Extracted data entries
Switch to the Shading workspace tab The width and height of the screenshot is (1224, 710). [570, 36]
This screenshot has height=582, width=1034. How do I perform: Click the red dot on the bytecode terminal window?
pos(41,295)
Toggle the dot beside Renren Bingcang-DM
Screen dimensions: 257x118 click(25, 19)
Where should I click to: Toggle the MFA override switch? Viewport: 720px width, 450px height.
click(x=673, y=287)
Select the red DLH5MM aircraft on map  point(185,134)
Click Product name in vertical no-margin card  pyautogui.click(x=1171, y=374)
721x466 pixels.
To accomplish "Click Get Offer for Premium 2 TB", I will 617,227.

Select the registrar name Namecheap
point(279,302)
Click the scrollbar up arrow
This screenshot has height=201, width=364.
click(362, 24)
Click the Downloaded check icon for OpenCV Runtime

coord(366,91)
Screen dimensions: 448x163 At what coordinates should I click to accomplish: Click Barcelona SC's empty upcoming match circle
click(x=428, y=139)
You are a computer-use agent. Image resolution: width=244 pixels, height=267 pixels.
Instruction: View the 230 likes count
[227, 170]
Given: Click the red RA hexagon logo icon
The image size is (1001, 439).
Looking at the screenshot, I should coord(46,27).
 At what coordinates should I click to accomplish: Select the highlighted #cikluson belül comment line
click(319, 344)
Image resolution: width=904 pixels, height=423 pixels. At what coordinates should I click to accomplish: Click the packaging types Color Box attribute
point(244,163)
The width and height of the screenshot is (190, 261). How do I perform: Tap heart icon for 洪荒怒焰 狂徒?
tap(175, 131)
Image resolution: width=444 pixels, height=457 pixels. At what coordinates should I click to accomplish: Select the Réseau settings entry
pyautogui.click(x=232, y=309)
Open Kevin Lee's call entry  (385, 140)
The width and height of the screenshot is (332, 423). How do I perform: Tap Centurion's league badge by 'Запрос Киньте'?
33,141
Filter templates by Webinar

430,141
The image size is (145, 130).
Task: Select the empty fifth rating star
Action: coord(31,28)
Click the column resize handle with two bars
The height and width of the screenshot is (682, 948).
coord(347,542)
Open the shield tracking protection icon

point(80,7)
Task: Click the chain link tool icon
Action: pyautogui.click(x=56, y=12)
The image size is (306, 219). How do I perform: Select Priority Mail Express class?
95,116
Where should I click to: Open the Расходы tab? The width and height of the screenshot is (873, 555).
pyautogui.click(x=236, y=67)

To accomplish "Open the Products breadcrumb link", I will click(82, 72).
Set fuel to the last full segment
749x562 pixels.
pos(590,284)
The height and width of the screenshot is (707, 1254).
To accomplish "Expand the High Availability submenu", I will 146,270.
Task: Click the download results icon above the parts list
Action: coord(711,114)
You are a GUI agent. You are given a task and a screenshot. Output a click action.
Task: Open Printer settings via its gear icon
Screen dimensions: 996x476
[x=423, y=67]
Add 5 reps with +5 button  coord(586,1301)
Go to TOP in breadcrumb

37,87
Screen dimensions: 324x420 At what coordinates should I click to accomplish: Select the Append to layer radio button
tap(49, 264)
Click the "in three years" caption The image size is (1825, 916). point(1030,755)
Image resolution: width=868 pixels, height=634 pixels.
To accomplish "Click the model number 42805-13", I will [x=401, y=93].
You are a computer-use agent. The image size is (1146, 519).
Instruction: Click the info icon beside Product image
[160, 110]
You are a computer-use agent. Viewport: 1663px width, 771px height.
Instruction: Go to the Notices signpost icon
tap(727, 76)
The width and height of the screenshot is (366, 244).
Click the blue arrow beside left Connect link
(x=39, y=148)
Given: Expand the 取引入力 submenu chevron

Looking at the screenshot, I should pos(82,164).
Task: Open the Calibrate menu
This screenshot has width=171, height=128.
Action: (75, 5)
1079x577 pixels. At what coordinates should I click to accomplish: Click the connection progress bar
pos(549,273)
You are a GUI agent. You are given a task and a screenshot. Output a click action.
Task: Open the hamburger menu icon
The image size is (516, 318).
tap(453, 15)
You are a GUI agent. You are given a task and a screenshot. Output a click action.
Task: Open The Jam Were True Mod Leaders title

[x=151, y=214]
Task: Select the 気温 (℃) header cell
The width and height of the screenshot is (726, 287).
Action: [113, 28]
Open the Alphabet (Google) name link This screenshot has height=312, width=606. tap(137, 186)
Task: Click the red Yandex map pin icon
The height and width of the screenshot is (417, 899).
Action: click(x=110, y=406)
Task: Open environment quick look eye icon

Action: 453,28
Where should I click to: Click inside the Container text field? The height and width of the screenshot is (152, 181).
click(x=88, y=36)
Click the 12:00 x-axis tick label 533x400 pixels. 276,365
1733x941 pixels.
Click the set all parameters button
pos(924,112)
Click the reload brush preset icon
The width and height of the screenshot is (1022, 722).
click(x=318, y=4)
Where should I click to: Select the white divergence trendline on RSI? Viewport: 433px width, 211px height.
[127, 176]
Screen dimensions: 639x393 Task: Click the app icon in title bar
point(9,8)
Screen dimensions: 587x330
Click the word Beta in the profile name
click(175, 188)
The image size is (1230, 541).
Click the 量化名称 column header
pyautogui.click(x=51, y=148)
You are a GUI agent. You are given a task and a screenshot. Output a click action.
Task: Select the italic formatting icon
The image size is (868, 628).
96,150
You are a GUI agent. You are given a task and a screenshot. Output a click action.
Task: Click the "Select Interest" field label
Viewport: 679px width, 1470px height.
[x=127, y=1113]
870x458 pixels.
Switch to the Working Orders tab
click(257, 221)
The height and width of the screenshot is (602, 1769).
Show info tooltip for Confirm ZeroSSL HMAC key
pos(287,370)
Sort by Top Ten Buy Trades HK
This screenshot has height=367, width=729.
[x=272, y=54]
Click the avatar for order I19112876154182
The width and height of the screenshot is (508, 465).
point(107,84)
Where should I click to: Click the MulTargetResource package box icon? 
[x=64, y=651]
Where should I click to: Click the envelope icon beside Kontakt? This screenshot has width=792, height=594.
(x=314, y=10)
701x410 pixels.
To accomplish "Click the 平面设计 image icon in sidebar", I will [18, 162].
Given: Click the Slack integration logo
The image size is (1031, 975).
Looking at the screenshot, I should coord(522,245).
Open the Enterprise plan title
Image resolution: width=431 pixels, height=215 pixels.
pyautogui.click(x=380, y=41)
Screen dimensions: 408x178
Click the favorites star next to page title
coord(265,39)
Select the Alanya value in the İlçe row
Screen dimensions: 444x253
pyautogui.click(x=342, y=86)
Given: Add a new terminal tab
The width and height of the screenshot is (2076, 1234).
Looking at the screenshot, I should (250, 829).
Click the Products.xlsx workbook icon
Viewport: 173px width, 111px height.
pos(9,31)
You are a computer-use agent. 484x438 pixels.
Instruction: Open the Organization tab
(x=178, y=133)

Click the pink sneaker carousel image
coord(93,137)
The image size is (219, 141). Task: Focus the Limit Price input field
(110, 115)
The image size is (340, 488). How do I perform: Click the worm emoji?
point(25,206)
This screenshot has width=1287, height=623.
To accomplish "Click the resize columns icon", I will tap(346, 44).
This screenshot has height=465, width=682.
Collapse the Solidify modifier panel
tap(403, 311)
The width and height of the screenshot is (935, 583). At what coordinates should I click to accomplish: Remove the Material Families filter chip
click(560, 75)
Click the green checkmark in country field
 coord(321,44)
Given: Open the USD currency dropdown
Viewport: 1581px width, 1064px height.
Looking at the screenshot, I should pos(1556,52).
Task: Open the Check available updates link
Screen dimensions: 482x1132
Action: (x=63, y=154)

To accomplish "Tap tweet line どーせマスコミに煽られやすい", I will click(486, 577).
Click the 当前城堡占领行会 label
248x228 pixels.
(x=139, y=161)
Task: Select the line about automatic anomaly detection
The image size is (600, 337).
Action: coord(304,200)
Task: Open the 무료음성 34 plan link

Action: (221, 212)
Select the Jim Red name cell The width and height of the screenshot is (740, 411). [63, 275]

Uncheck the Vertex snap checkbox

[What the task requires]:
Count the lines of the data that contain the string "label", and reply with that number alone.

[Result]:
3